Behavior is one kind of response an organism can make to an internal or environmental stimulus. A behavioral response requires coordination and communication at many levels, including cells, organ systems, and whole organisms. Behavioral response is a set of actions determined in part by heredity and in part from experience.

High School:

Multicellular animals have nervous systems that generate behavior. Nervous systems are formed from specialized cells that conduct signals rapidly through the long cell extensions that make up nerves. The nerve cells communicate with each other by secreting specific excitatory and inhibitory molecules. In sense organs, specialized cells detect light, sound, and specific chemicals and enable animals to monitor what is going on in the world about them.

What You'll Need:

• A large space
• A stopwatch
• A whistle
• A meter stick

Keeping Safe:

Remember to move slowly and carefully. Don't share the whistle without washing it.

Procedure:

Tell a student to close his or her eyes and hold out both hands. Say: "When I touch your right index finger, I would like you to wiggle your left index finger." Perform the action several times. Then think about where the message must go to do this: first from your right finger to your brain, and then from your brain to your left finger. How far do you think this is? To find out, measure the distance from the receptor to the brain and back to the finger muscle with your meter stick. Compare your results with other students, and then find the average for students in your class.

Join hands with all your fellow students in an open area. The first student should have a stopwatch. The last student should have a whistle.

The first student hits the "starter" on the stopwatch and squeezes the second student's hand at the same time. When that student feels the squeeze, he or she should squeeze the next student in line. When the squeeze has reached the last student in the line, he or she should blow the whistle. When student #1 hears the whistle, he hits "stop" and records the time.

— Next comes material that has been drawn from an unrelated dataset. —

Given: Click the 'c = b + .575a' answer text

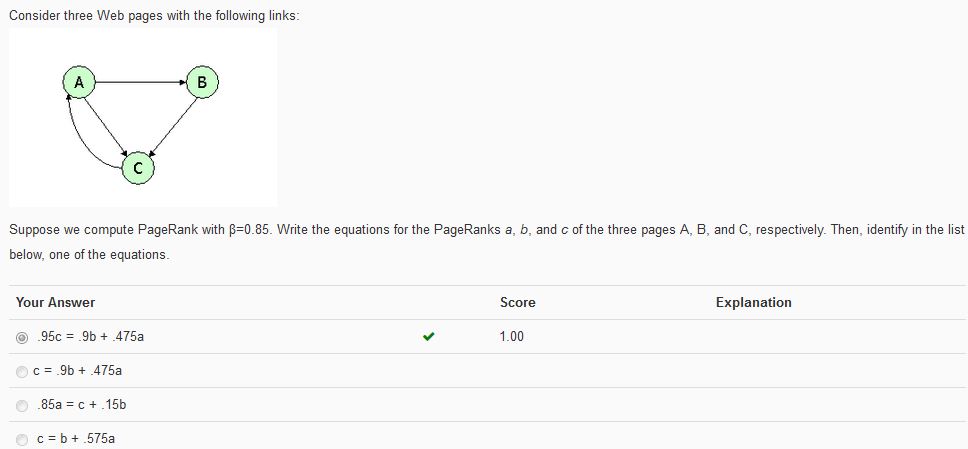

Let someone else be "student #1" and try again. Repeating several times and averaging will help you get a better answer.

Now add up all the distances that your message had to travel, and divide it by time to find the speed of transmission of your message.

Questions:

1. Check out the speed of transmission through nerves that researchers have established. Was yours faster or slower?

2. Why might it be different?

3. Using the simple reflex animation, show where the message is electrical and where it is chemical.

4. Electrical messages in wires travel almost a million times faster than messages down nerves. How are the two alike? How are they different? (See the chart comparing transmission speeds.)

Answers:

1. Yours was no doubt significantly slower.

2. The simulation includes nerves, synapses, and muscles, not just axon transmission.

3. The message is electrical (ionic) in the axon and chemical in the synapse.

4. Electrical messages in wires move nearly at the speed of light; they consist of electrons. These messages are represented by ions. Both rely on the energy potential of oppositely charged particles.